Does it handle images, or do you need a separate plugin for that? Image files are often the heaviest part of a page. A plugin that includes WebP and AVIF conversion, responsive sizing, and lazy loading saves you from adding (and paying for) another tool just to cover that piece.
Can you actually see your Core Web Vitals data? Optimizing blindly is frustrating. A plugin with a built-in dashboard that shows real visitor data tells you whether your site is passing Google’s thresholds and whether your changes are working, without bouncing between external tools.
Is it one plugin, or the start of a stack? Some tools on this list are excellent at one specific job and expect you to pair them with others. That’s fine if you enjoy assembling and maintaining a setup. If you’d rather have one plugin cover caching, images, CDN, and monitoring together, an all-in-one option saves real time and reduces the number of things that can conflict with each other.
What happens to your server when the cache gets cleared? Every cache eventually needs to be rebuilt, whether that’s after you publish new content, change a setting, or flush it manually. With most local plugins, that rebuild happens through your own server as visitors request pages and trigger regeneration on the fly, which can spike load on a busy site at exactly the wrong moment. Plugins that proactively rebuild the cache off your server (as BerqWP’s Cloud method does) avoid putting that pressure on your hosting in the first place.
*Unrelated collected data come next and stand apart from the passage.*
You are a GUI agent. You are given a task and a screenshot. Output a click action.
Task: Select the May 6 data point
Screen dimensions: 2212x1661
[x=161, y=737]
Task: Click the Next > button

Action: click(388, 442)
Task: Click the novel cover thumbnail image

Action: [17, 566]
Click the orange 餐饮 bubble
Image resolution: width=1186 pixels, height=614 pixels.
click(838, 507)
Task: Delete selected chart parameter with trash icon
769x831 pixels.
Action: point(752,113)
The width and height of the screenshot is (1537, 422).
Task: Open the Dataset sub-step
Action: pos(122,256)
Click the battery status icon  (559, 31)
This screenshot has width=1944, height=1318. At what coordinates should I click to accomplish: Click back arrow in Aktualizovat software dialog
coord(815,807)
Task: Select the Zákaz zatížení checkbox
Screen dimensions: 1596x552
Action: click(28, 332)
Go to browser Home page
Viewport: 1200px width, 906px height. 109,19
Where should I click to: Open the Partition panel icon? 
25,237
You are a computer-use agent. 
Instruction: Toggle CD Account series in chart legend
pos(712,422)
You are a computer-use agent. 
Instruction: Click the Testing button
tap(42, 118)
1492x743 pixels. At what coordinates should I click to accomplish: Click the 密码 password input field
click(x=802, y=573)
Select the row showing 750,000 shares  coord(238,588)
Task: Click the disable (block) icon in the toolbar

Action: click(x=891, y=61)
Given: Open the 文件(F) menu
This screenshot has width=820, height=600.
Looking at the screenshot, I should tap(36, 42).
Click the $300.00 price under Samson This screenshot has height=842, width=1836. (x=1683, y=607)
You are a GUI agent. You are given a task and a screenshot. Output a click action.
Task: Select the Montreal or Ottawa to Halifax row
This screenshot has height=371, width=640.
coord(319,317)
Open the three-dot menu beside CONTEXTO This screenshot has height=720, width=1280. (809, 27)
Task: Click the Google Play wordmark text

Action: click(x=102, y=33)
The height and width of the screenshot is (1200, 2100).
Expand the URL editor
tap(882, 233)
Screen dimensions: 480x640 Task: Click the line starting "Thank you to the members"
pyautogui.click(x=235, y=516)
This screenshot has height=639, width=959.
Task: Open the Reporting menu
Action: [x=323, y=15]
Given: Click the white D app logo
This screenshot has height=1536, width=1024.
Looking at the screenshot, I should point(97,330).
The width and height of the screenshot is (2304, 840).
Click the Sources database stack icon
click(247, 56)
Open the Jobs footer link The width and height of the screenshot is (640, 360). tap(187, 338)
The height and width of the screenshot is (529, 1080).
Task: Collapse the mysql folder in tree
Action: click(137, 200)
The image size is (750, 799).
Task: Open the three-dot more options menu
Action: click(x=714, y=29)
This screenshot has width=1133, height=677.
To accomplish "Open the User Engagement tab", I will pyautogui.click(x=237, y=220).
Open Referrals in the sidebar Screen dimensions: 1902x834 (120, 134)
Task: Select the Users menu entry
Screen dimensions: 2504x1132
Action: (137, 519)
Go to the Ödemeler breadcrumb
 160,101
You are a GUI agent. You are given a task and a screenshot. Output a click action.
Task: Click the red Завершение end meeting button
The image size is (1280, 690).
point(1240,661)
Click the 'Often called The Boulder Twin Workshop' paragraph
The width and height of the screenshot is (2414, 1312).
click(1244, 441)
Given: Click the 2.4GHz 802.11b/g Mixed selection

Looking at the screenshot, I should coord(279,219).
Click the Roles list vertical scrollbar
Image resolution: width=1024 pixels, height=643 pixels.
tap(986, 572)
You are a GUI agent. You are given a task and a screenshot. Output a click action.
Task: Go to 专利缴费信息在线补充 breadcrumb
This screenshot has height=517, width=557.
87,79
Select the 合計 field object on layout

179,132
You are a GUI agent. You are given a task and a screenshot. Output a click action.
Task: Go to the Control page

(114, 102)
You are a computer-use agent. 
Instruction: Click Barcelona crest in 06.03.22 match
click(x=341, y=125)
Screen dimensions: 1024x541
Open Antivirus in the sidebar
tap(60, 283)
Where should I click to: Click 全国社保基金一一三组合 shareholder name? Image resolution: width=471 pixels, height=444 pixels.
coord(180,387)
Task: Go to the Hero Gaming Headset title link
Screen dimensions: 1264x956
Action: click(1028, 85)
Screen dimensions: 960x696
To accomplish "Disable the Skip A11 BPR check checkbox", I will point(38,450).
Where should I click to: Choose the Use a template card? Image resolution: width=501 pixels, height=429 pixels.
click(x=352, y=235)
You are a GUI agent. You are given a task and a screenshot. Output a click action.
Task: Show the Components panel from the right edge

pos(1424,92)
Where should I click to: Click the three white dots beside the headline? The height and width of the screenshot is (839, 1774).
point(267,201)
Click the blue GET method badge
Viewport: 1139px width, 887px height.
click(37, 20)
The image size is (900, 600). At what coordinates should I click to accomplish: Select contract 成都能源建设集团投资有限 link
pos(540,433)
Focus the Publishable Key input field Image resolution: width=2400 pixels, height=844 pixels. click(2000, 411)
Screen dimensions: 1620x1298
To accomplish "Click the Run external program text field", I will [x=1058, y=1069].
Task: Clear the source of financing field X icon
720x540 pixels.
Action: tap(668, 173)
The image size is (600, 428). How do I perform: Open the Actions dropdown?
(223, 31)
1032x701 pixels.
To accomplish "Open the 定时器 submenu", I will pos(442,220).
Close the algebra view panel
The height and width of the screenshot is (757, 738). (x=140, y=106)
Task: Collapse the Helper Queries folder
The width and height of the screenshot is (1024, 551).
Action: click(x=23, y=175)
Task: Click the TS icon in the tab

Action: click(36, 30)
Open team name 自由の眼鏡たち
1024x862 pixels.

How much setup and maintenance are you willing to take on? Some plugins reward time spent configuring them carefully. Others are built to work the moment you activate them. Be honest with yourself about how much time you actually want to spend here.
Getting Started with BerqWP
If you want to try the option at the top of this list, here’s how to get going:
- Install and activate BerqWP from the WordPress plugin directory, then activate your plan (or switch to the free Local method if you’d rather start there).
- Choose your optimization method at BerqWP > Dashboard. The Cloud method handles everything automatically; the Local method runs on your own server at no cost.
- Turn on Sandbox Mode before changing any settings. This lets you preview how your site looks and performs with BerqWP active, without affecting what your visitors see, so you can catch any issues before going live.
- Check your Web Vitals Analytics dashboard after about a week of real traffic. You’ll be able to see which pages are passing Google’s Core Web Vitals thresholds and which ones might need attention.
If something doesn’t look right or a setting isn’t behaving as expected, BerqWP’s support team is available at berqwp.com/support or by emailing support@berqwp.com.
Final Thoughts
There’s no single plugin that’s the right fit for every WordPress site. If you’re already deep into a specific hosting environment, comfortable with hands-on configuration, or only need to solve one narrow problem, several of the options above might serve you well.
That said, for the majority of WordPress site owners who want to stop assembling a stack of separate tools and start with something that covers caching, image optimization, CDN delivery, and Core Web Vitals visibility in one place, BerqWP’s combination of zero-configuration setup and cloud-based processing makes it the strongest place to start. Try it in Sandbox Mode, look at your real data after a week, and make the call based on how your own site performs.